The first time I got dumped was in the second grade.  Back in those days, relationships often began with the phrase, “I like you.  Do you like me?”  On the flip side of that, when someone declares they don’t like you anymore, there isn’t a question to follow.  It is more or less a statement of fact.  A crushing and painful statement of fact.  Unfortunately for me, I wasn’t the type to get real choosy either.  If I even caught a hint of the phrase “Do you like me” drifting from a girl’s mouth, whether it was intended for me or not, the word “Yes!” came gushing from my lips.  This first time I was “let go” came from wearing glasses to school one day (or at least that’s what I think).  She liked me before the ocular handicap, why not after?  Anyways, when I heard she hit up a New Kids on the Block concert with the new beau, I was done.  All this before the 3rd grade.  Who’s bitter anyways, right?  Definitely, not me.
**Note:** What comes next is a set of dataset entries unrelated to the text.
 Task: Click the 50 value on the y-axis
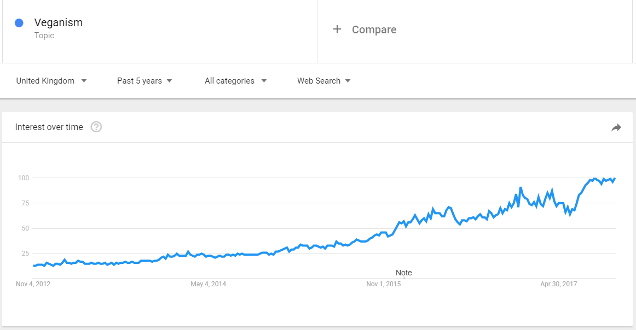click(25, 228)
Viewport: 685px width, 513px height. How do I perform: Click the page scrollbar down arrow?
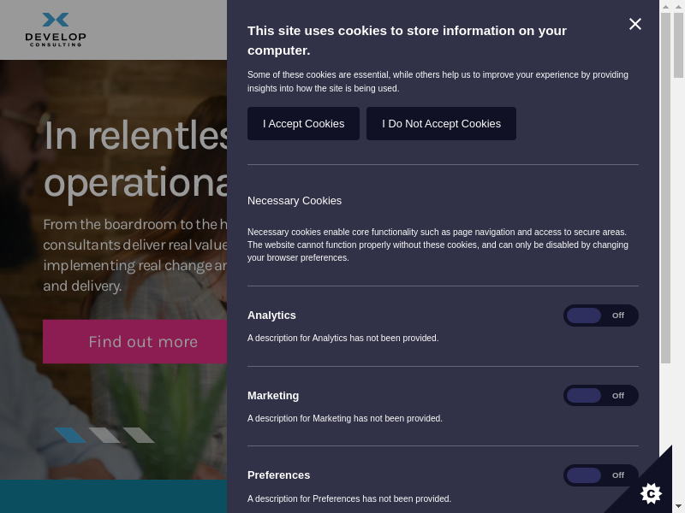[678, 507]
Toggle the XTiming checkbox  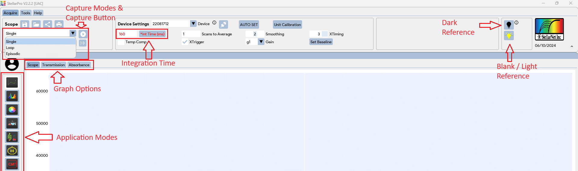tap(325, 34)
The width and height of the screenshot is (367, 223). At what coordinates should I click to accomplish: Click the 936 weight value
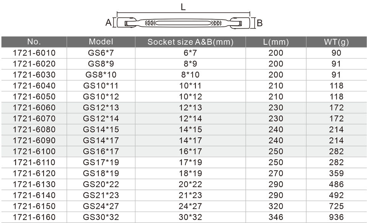(x=336, y=217)
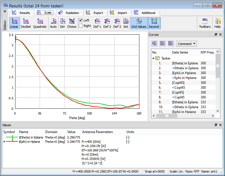Click the Data Series column header
The width and height of the screenshot is (225, 176).
185,52
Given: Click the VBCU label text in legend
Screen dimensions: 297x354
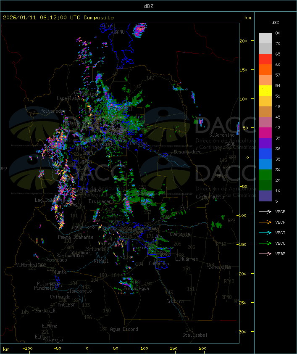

Rejection has been and will continue to play a role in our lives.  It’s part of being human.  Recently, I’ve ended up courting these strange emotions once again in trying to rent out our home.  Since Amy wants to go back to school, we’ve negotiated several ways to be fiscally tighter, deciding to reap the rewards down the road instead.  This has led to putting our home up for rent.  It seems like a good idea in this market and if all plays out well, we’ll eventually move into a place that’s much less expensive while retaining a good financial asset.  The thing is, when you put your home out there for rent or for sale, you really kind of put yourself out there.  Your home represents a lot about yourself: how it’s decorated can speak volumes about subconscious desires of comfort and hope.  The work we do to afford that home is another testament.  How we spend money speaks to our values, beliefs and priorities.  Our home is our kingdom and opening that kingdom up to complete strangers can be intimidating.

So when I let this young interested couple enter that kingdom, I was initially hesitant.  Their good looks and convincing back-story was appealing but I knew from all the internet literature I had just started reading that this was business, and business means business, you know what I mean?  How then did this risk of rejection come in?  Why wasn’t I more stone-faced?  Honestly, I didn’t see it sneak up on me.  I was supposed to be the one doing the rejecting, writing the denial letters (not that I derive some joy from that) but there was a sense of power in having that choice to make.  Having bought their story, we crossed the emotional border and went out on a limb to declare our intent to rent to this couple.  I had crossed that sacred line where my emotions painted a picture of financial utopia.  Why didn’t I see it coming…the back and forth via e-mails, the quick calls from references, the urgency to make a decision.  Then, the hammer dropped: “We’ve decided to go with the other home.”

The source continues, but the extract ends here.